• Selected text:

------------------------------------------------------------

Moving money around

Appatite

Member
Well, I have to wonder why I ever moved money out of the C, S and I funds back in 2008. I moved money out slowely over the 2008 year as it went down in value. Then when the DOW hit about 8,000 I jumped back in 100%. The DOW went down some more but today it is over 12,000. Now in 2011, had I never moved any money out of the C, S or I funds in 2008, I would not have lost any money, and in fact, I would be well ahead of where I was expecting to be by Feb, 2011. Instead, I am still trying to make up the loss to get where I wanted to be.

So why even bother to move money around these funds? I am kind of, of the mind, to let it ride in the C, S and I funds until retirement.
 
Well, I have to wonder why I ever moved money out of the C, S and I funds back in 2008. I moved money out slowely over the 2008 year as it went down in value. Then when the DOW hit about 8,000 I jumped back in 100%. The DOW went down some more but today it is over 12,000. Now in 2011, had I never moved any money out of the C, S or I funds in 2008, I would not have lost any money, and in fact, I would be well ahead of where I was expecting to be by Feb, 2011. Instead, I am still trying to make up the loss to get where I wanted to be.

So why even bother to move money around these funds? I am kind of, of the mind, to let it ride in the C, S and I funds until retirement.

Coulda shoulda woulda? This is what happened to many long-term investors over the last 4 years. They sold at the bottom, then waited too long to get back in.

This not an historically typical bear market recovery, it has been compromised by the feds injection of money and suppression of failure. You had know way of knowing this would happen to the degree it has. Typical bear markets take far longer to recover. There will come a day when all this will be revealed for what it truly is, till then it's every man/woman/child for themselves, make money while you can...

------------------------------------------------------------

• Source material:
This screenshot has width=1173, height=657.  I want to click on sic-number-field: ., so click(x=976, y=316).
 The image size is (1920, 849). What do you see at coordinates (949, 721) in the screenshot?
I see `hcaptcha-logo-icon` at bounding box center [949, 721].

------------------------------------------------------------

• The problem: Continue the forum thread on moving money in and out of the C, S and I funds, starting after its last reply.

• Expected answer:
 
Appatite,

You did what many do. Sell low, want to buy high. You absolutely have to break that habit. The idea is to slowly bail out of frothy markets and slowly buy into crashing markets.

To me, right now, the 'F Fund' and 'S Fund' seem to be frothy. The 'F Fund' has been correcting for months, the 'S Fund' not so much.

The 'I Fund' seems to be the undervalued fund.

The 'C Fund' seems valued properly (maybe a tad overvalued, but who knows).

The 'G Fund' will be raided by the Treasury to pay Gubmint expenses while Congress wrangles over the debt ceiling. It will not affect your 'earnings' (That 1/100th of a penny per day per share) but I don't know if assets will be locked for the duration of the Stupid Attack.


But, in the end who knows.

I would have three allocations. One for good markets (now), one for normal markets (last spring), and one for bad markets (last summer). Obviously, ones for absolute crashes or absolute booms that you move to about once every decade or so. Then, shift as needed. None of the three main ones should be all in equities or all out equities - and, obviously, none should be all in bonds or all out bonds. Nobody can time a normal market. You have to let the market decide and if you ain't got nothing in a sector you ain't making any money on it. Why guess:p

Anyway, were you in 100% at the DOW 8000 mark? If so, don't complain. You made lots of mullah. So, you didn't make the same as the best SWAGER, but you did very well. And, if you didn't scare during some of the bumps between 8000 and 13000 you are completely good to go. You are probably doing better than 80% of everybody - even those here...

Finally, you may have saved yourself by purchasing C/S/I with your contributions if you sent enough in. Those were very juicy buys, very juicy times.

Riding C/S/I is normally a good strategy. However, you can feel frothy markets and crashing markets. Why play games with either. And, as you get closer to your Golden Years why accept as much market risk as is normal in the C/S/I? What would you be living like had your retirement been in March 2009? Not so good. You would be in an off-brand Alpo Meal Deal Retirement. Yuk. Some safety is needed as you reduce your time to recreate wealth.

Well, I have to wonder why I ever moved money out of the C, S and I funds back in 2008. I moved money out slowely over the 2008 year as it went down in value. Then when the DOW hit about 8,000 I jumped back in 100%. The DOW went down some more but today it is over 12,000. Now in 2011, had I never moved any money out of the C, S or I funds in 2008, I would not have lost any money, and in fact, I would be well ahead of where I was expecting to be by Feb, 2011. Instead, I am still trying to make up the loss to get where I wanted to be.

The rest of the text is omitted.